Can you let me know the following: -
- What in-camera settings do you use for saturation and tone?
- What white-balance settings do you use?
- Do you use a post production program like Photoshop, etc?
Re: Introduce Yourself & Welcome Other Members (2)
Quote:
Originally Posted by
LondonMikeN1
Hello to everyone here. Am a newby here. Any advise on navigating around this site will be helpful - tips etc.
Can anyone help me. I have a Canon EOS 50D camera. But am getting a colour cast on my photos - on portraits especially with or without flash - the person looks like they have a sun tan - a yellow to orange cast - looks awful.
Had it sent back for repairs twice and nothing has changed.

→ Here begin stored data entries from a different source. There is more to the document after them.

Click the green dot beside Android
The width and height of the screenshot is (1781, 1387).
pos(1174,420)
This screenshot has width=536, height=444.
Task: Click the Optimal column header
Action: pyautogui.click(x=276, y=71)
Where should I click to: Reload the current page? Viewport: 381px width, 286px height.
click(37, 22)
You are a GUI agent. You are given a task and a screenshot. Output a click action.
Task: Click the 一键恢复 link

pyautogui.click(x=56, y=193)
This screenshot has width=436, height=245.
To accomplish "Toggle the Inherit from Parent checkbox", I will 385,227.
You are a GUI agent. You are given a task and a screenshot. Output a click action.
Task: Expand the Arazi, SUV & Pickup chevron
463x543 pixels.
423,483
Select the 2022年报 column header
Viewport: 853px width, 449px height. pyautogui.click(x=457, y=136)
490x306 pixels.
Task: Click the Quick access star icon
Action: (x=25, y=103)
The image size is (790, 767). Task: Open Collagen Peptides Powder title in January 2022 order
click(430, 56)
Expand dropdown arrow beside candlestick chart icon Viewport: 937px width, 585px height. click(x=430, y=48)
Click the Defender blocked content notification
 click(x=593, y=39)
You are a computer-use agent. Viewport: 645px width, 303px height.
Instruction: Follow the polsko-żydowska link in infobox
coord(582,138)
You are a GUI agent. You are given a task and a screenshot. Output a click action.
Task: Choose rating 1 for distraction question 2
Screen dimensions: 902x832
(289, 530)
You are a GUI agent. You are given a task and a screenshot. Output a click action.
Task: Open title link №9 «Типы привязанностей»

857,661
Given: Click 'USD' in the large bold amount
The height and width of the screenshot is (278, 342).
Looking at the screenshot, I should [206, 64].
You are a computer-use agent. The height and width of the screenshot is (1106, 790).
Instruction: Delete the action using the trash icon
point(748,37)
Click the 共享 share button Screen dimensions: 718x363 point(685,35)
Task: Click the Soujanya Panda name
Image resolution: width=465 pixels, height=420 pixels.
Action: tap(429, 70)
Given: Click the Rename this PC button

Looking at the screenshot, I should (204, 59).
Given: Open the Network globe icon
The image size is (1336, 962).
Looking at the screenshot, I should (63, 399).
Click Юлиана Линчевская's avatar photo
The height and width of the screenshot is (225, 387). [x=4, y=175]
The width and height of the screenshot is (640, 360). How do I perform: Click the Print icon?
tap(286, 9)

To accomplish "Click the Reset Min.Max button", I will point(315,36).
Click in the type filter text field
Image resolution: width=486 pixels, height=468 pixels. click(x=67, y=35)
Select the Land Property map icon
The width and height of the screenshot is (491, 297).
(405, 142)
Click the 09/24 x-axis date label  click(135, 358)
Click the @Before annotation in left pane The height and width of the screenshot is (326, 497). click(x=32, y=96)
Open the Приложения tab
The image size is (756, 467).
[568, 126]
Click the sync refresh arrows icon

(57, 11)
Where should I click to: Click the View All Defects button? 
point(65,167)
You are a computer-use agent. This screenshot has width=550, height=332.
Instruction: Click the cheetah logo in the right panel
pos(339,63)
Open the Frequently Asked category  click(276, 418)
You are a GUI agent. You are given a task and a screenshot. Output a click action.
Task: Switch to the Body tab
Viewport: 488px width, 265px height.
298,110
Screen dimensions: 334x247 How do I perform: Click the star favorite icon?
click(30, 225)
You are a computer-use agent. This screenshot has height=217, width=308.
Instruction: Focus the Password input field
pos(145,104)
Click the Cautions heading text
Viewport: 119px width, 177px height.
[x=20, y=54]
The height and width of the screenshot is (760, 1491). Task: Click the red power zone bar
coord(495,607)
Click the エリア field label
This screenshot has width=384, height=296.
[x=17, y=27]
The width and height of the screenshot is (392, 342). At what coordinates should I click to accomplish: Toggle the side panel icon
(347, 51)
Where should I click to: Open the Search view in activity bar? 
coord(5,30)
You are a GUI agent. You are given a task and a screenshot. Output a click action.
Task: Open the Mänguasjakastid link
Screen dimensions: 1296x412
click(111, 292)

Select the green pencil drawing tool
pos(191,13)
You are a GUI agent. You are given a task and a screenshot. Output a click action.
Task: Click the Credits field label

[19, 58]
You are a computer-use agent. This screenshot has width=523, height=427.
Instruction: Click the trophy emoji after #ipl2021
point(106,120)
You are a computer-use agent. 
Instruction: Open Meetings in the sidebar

Am also photographing a Club Venue soon in the evening for promotional website pictures. Any tips on the colour balancing and settings in this dark venue. Will be using a tripod, good depth of field and a longer shutter speed.
Thanks
Mike
Hi Mike and welcome. :)
I can sympathise with the colour cast issue. I bought a second hand lens a few months back. The seller said it had a UV filter with it. I used it a lot, but could never work out why my pix were so bad colourwise, particularly portraits. Turned out that the UV filter was actually a warming filter. I took this off and all was good again. Just thought you may have a warming filter on?
Re: Introduce Yourself & Welcome Other Members (2)
Hi Mike in N1,
Welcome to the CiC forums from me.
You'll see I have moved your post and two responses to the DSLR forum as I feel it will get better coverage here.
My first thought was an inappropriate WB (white balance), have you tried it on Auto?
I think if you reply with the information Peter asked for, we'll be better able to guide you rather than guessing wildly (like me).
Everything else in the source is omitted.